Outro aspecto importante, atentado por Gallopin (1996), citado por Bellen (2002), é que a grande heterogeneidade entre os países e grandes regiões se torna uma barreira para a utilização de indicadores em escalas generalizadas. Sendo assim, os maiores empenhos, no que diz respeito ao desenvolvimento de indicadores, têm sido concentrados em técnicas aplicáveis nos níveis subnacional, regional e local.
O mesmo autor sugere, ainda, que sistemas de indicadores de desenvolvimento sustentável devem seguir algumas condições: os valores dos indicadores devem ser mensuráveis, deve existir disponibilidade dos dados, a metodologia utilizada deve ser transparente e padronizada, os meios para construir e acompanhar os indicadores devem estar disponíveis, os indicadores devem ser financeiramente viáveis e deve existir aceitação política dos indicadores no nível adequado.
Bellen (2002) cita ainda Jesinghaus (1999), que levanta a questão da importância da seleção dos indicadores, que deve seguir três estágios: o preparatório, o de estabelecimento de objetivos e cronogramas e o que se refere a institucionalização do grupo de indicadores, de sua atualização, revisões, alocação de recursos, entre outros aspectos.
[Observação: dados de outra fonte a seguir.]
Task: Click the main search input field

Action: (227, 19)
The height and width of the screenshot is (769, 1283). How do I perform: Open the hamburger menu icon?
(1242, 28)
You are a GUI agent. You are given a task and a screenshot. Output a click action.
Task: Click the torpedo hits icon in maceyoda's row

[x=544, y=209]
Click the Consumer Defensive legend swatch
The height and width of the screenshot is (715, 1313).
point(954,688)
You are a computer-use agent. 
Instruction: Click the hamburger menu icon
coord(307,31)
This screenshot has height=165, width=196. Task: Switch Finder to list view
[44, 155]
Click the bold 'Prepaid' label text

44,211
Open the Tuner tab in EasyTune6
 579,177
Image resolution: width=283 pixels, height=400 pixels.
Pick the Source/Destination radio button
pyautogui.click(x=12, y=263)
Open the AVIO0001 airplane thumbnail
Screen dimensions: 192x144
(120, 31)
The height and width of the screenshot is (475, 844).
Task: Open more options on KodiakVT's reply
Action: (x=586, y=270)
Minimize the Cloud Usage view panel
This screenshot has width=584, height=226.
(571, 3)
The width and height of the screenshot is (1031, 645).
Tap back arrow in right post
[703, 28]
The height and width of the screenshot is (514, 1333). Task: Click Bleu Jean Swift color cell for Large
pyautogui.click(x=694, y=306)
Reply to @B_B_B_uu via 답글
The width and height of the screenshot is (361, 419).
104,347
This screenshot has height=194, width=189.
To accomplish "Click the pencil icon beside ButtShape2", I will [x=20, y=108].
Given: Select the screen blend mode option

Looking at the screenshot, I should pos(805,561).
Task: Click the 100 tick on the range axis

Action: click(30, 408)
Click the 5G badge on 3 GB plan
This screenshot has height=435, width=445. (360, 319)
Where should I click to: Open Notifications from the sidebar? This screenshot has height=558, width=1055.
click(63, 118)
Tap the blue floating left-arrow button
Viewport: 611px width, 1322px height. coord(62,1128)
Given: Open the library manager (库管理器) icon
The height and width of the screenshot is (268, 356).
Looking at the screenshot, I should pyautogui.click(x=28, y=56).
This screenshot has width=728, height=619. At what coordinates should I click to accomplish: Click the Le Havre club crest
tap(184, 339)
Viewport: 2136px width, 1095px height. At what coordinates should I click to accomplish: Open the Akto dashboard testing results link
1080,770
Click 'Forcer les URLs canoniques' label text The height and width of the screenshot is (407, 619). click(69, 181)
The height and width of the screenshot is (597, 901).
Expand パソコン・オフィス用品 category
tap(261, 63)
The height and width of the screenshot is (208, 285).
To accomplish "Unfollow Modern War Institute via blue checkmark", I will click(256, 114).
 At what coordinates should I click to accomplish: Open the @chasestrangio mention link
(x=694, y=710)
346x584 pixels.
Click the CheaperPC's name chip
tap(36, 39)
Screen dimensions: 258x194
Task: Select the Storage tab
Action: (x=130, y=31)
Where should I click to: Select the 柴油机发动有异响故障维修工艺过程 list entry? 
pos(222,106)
Para o autor, a seleção pode ser feita a partir de duas abordagens: a top-down e a bottom-up. De acordo com a primeira abordagem, o grupo de indicadores e o sistema são definidos pelos especialistas e pesquisadores, enquanto na abordagem bottom-up há a participação da sociedade envolvida na seleção dos indicadores. Ambas possuem vantagens e desvantagens.
A partir desta discussão, verifica-se que os indicadores devem ser holísticos, representando a visão do todo, devem ter embasamento científico, devem ser confiáveis e transmitir informações claras para os tomadores de decisão e a quem mais interessar.